상기 음악 파일의 소정 위치부터 10초에 해당하는 부분인 것을 특징으로 하는 음악 무드 분류 시스템.The music mood classification system, characterized in that the portion corresponding to 10 seconds from the predetermined position of the music file.

제8항에 있어서,The method of claim 8,

상기 소정 위치는,The predetermined position is,

상기 음악 파일의 시작으로부터 30초가 경과한 지점인 것을 특징으로 하는 음악 무드 분류 시스템.A music mood classification system, characterized in that 30 seconds have elapsed since the start of the music file.

제7항에 있어서,The method of claim 7, wherein

상기 특징 추출부는,The feature extraction unit,

상기 전처리된 데이터에 대해 스펙트럴 중심, 스펙트럴 롤오프, 스펙트럴 플럭스, BFCC(Bark-scale Frequency Cepstral Coefficients) 계수들, 상기 BFCC 계수들 간의 차이값 중 적어도 하나 이상을 추출하여 상기 특징값으로 결정하는 것을 특징으로 하는 음악 무드 분류 시스템.Extracting at least one or more of spectral centers, spectral rolloffs, spectral fluxes, BFCC coefficients, and difference values between the BFCC coefficients with respect to the preprocessed data to determine the feature values Music mood classification system, characterized in that.

제10항에 있어서,The method of claim 10,

상기 특징 추출부는,The feature extraction unit,

상기 전처리된 데이터를 복수의 분석 윈도로 나누고, 상기 분석 윈도를 소정의 개수만큼 포함하는 텍스쳐 윈도를 각 분석 윈도 단위로 이동해 가며 상기 텍스쳐 윈도 단위로 상기 스펙트럴 중심, 상기 스펙트럴 롤오프, 상기 스펙트럴 플럭스 및 상기 BFCC(Bark-scale Frequency Cepstral Coefficients) 계수들의 평균값과 분산값을 획득하고, 상기 전처리된 데이터 전체에 대해, 상기 텍스쳐 윈도 단위로 획득된 평균값들과 분산값들의 평균값을 각각 계산하여 상기 특징값으로 결정하는 것을 특징으로 하는 음악 분류 시스템.The preprocessed data is divided into a plurality of analysis windows, and a texture window including the analysis window by a predetermined number is moved in each analysis window unit, and the spectral center, the spectral rolloff, and the spectral unit in the texture window unit.
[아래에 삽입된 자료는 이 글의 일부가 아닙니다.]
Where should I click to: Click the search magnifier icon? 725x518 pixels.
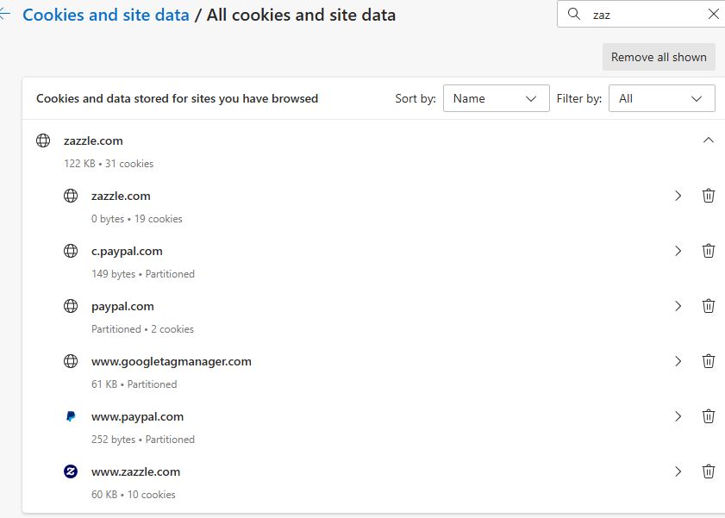click(574, 15)
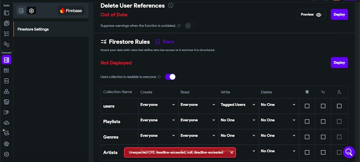360x162 pixels.
Task: Disable users collection readable to everyone
Action: pyautogui.click(x=170, y=77)
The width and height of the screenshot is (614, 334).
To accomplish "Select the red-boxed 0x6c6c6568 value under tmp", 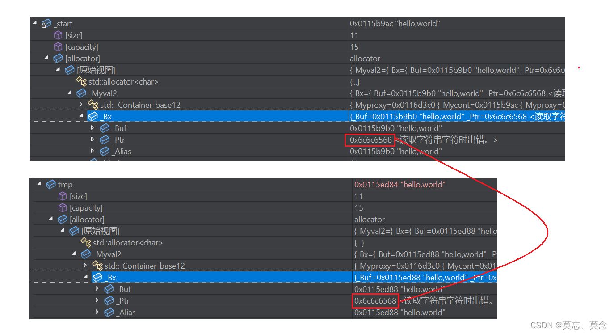I will point(375,300).
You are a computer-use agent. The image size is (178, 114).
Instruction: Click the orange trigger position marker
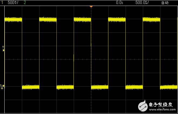pyautogui.click(x=91, y=6)
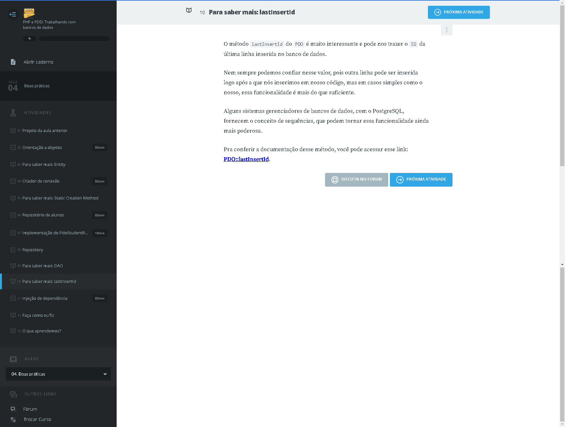Open the PDO::lastInsertId documentation link
Screen dimensions: 565x427
246,159
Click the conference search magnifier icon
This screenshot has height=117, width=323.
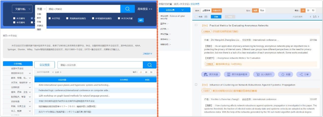(x=150, y=65)
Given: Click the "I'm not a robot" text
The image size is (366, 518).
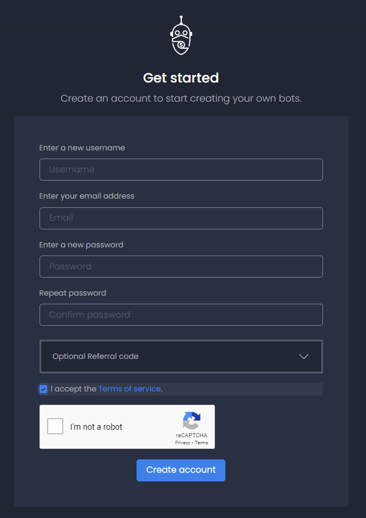Looking at the screenshot, I should (x=96, y=427).
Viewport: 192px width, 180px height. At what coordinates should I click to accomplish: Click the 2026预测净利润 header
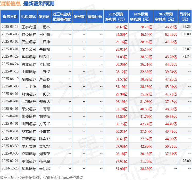141,17
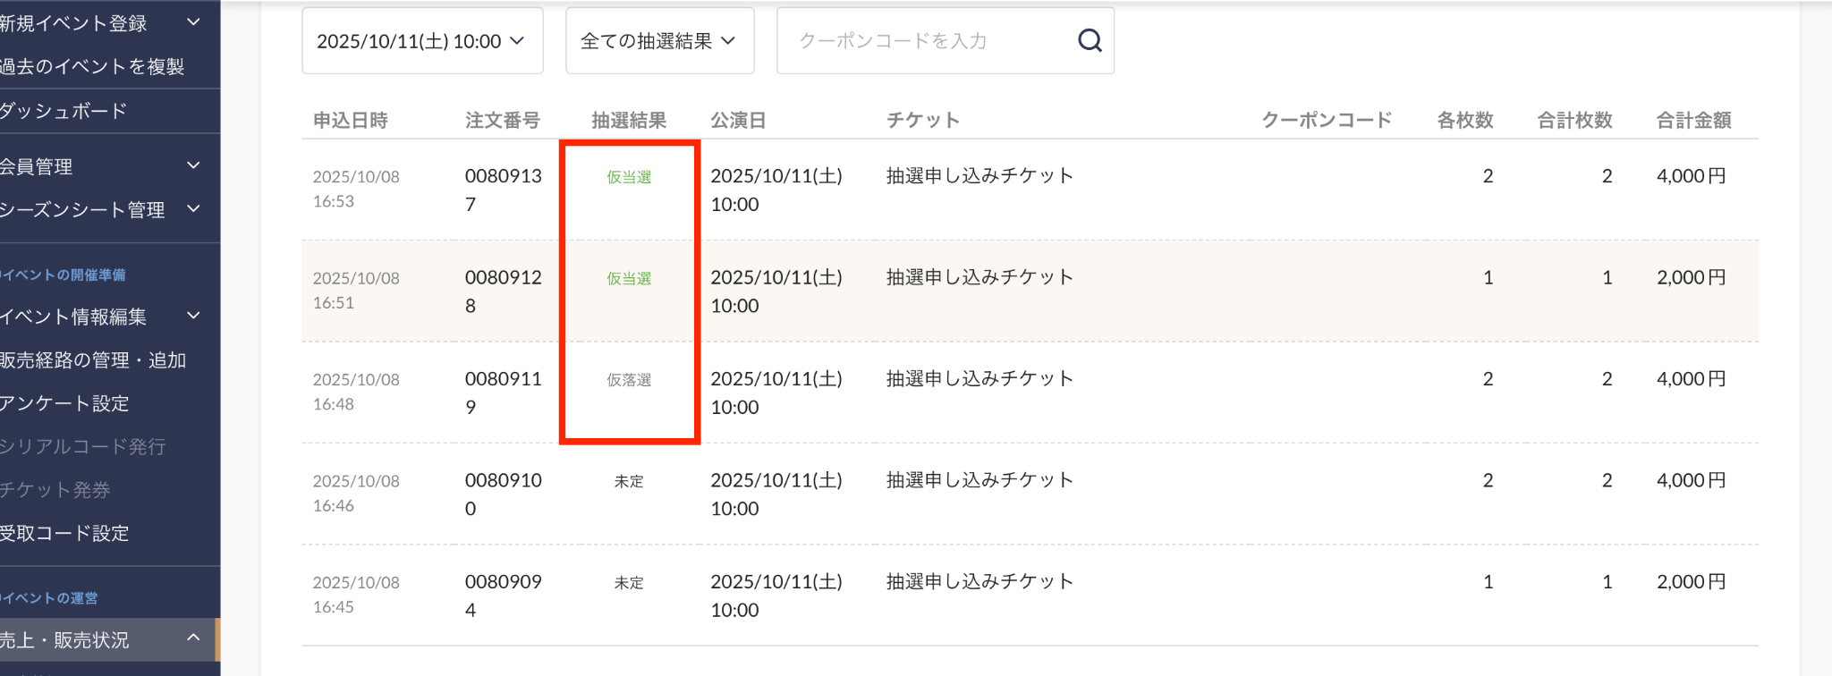Click the coupon code search magnifier icon

coord(1089,40)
The average value and the variance value of the flux and the BFCC coefficients are obtained, and the average value and the variance value of the texture window are calculated for the entire preprocessed data, respectively. Music classification system, characterized in that determined by the value.

제7항에 있어서,The method of claim 7, wherein

상기 무드 결정부는,The mood determination unit,

SVM(Support Vector Machine) 분류기를 이용하여 상기 음악 파일의 무드를 결정하는 것을 특징으로 하는 음악 분류 시스템.And a mood of the music file is determined using an SVM (Support Vector Machine) classifier.